From: Aaron Lu <ziqianlu@bytedance.com>
To: Xi Wang <xii@google.com>
Cc: Chengming Zhou <chengming.zhou@linux.dev>,
	K Prateek Nayak <kprateek.nayak@amd.com>,
	Josh Don <joshdon@google.com>,
	Valentin Schneider <vschneid@redhat.com>,
	Ben Segall <bsegall@google.com>,
	Peter Zijlstra <peterz@infradead.org>,
	Ingo Molnar <mingo@redhat.com>,
	Vincent Guittot <vincent.guittot@linaro.org>,
	linux-kernel@vger.kernel.org, Juri Lelli <juri.lelli@redhat.com>,
	Dietmar Eggemann <dietmar.eggemann@arm.com>,
	Steven Rostedt <rostedt@goodmis.org>,
	Mel Gorman <mgorman@suse.de>,
	Chuyi Zhou <zhouchuyi@bytedance.com>
Subject: Re: [RFC PATCH 2/7] sched/fair: Handle throttle path for task based throttle
Date: Tue, 25 Mar 2025 18:02:25 +0800	[thread overview]
Message-ID: <20250325100225.GA1539283@bytedance> (raw)
In-Reply-To: <20250324085822.GA732629@bytedance>

[-- Attachment #1: Type: text/plain, Size: 3519 bytes --]

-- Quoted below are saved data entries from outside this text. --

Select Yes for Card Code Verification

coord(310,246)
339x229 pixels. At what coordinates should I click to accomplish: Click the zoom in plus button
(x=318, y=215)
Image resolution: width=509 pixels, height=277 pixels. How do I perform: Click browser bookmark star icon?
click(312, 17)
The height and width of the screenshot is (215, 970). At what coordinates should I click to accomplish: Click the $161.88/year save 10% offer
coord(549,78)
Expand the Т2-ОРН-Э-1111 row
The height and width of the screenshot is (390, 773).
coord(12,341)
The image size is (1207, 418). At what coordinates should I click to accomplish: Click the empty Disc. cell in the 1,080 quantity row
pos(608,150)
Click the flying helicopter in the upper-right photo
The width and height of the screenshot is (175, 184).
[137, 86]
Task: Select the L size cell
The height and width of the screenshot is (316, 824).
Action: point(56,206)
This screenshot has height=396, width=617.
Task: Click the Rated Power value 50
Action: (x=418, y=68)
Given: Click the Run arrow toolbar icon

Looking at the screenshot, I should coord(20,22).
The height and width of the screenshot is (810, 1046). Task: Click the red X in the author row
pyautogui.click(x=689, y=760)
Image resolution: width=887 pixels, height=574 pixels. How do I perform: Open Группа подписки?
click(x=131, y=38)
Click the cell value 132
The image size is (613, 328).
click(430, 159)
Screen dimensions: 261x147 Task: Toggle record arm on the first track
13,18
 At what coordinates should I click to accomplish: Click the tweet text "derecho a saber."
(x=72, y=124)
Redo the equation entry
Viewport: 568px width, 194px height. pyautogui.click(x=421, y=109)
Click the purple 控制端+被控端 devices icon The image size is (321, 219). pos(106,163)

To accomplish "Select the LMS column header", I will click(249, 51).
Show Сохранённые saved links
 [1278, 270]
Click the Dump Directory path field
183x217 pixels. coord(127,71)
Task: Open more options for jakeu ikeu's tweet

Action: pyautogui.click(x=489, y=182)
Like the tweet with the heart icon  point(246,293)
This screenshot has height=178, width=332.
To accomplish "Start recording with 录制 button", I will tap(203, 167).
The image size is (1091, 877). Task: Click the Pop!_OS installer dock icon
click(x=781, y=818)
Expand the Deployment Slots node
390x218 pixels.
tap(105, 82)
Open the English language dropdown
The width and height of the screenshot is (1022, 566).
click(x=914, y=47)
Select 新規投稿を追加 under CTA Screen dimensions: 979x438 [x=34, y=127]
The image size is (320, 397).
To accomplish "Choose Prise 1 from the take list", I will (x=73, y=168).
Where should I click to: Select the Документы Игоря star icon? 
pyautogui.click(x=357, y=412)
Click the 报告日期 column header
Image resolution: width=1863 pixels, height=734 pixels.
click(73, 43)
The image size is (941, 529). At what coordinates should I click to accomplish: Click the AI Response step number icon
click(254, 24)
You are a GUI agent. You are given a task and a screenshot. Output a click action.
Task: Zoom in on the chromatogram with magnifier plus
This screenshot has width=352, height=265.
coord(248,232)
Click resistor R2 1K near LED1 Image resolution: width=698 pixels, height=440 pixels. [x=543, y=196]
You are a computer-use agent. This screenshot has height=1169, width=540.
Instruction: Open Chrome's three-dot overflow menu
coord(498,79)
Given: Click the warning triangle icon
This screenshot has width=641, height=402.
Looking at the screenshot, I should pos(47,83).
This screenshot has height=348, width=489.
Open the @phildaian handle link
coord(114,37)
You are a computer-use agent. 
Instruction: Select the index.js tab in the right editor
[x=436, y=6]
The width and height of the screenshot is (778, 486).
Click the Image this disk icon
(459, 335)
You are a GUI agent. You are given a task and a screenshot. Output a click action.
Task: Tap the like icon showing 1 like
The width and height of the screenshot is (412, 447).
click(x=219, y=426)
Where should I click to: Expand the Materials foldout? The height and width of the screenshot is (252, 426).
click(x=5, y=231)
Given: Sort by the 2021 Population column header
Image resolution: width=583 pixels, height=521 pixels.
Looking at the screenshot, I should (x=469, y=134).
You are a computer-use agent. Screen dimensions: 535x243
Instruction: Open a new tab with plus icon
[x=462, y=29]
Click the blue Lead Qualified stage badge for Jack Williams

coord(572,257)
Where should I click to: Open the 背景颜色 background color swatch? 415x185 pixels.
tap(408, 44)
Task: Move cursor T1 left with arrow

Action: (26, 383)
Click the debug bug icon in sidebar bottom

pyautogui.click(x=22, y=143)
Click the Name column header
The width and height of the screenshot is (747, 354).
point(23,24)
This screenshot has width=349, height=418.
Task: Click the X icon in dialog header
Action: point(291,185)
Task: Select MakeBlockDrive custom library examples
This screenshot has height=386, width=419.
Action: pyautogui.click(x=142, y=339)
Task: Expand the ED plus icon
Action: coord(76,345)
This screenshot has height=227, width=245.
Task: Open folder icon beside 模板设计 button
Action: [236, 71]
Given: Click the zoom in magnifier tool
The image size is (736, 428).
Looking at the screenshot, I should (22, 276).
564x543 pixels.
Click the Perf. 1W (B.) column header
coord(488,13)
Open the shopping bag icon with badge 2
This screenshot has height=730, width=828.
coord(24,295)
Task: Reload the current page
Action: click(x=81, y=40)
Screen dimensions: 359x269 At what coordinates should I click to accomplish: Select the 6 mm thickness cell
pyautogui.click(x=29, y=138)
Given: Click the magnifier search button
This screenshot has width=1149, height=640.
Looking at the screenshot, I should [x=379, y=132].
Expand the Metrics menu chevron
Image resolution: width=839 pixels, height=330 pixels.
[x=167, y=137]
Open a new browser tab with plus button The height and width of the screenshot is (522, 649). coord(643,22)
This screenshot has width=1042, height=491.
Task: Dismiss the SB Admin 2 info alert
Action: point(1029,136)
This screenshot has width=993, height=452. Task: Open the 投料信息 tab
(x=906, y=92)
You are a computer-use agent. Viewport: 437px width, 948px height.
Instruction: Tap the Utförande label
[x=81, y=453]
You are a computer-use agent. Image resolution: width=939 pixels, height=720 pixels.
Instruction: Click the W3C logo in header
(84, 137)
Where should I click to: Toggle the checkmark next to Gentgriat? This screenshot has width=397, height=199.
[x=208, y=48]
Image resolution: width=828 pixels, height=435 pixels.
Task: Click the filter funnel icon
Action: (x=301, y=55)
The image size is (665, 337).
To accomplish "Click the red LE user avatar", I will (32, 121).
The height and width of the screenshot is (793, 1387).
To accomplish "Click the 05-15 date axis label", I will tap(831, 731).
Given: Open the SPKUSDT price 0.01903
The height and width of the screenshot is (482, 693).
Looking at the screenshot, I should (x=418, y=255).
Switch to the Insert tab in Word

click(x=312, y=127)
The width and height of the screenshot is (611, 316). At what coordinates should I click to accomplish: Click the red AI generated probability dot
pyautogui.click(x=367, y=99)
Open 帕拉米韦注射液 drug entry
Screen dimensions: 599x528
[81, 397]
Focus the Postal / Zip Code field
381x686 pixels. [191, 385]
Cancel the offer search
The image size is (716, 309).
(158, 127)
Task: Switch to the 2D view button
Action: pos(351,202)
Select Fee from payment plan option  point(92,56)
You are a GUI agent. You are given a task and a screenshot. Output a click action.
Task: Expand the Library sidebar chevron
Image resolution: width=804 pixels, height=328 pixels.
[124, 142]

On Mon, Mar 24, 2025 at 04:58:22PM +0800, Aaron Lu wrote:
> On Thu, Mar 20, 2025 at 11:40:11AM -0700, Xi Wang wrote:
> ...
> > I am a bit unsure about the overhead experiment results. Maybe we can add some
> > counters to check how many cgroups per cpu are actually touched and how many
> > threads are actually dequeued / enqueued for throttling / unthrottling?
> 
> Sure thing.
> 
> > Looks like busy loop workloads were used for the experiment. With throttling
> > deferred to exit_to_user_mode, it would only be triggered by ticks. A large
> > runtime debt can accumulate before the on cpu threads are actually dequeued.
> > (Also noted in https://lore.kernel.org/lkml/20240711130004.2157737-11-vschneid@redhat.com/)
> > 
> > distribute_cfs_runtime would finish early if the quotas are used up by the first
> > few cpus, which would also result in throttling/unthrottling for only a few
> > runqueues per period. An intermittent workload like hackbench may give us more
> > information.
> 
> I've added some trace prints and noticed it already invovled almost all
> cpu rqs on that 2sockets/384cpus test system, so I suppose it's OK to
> continue use that setup as described before:
> https://lore.kernel.org/lkml/CANCG0GdOwS7WO0k5Fb+hMd8R-4J_exPTt2aS3-0fAMUC5pVD8g@mail.gmail.com/

One more data point that might be interesting. I've tested this on a
v5.15 based kernel where async unthrottle is not available yet so things
should be worse.

As Xi mentioned, since the test program is cpu hog, I tweaked the quota
setting to make throttle happen more likely.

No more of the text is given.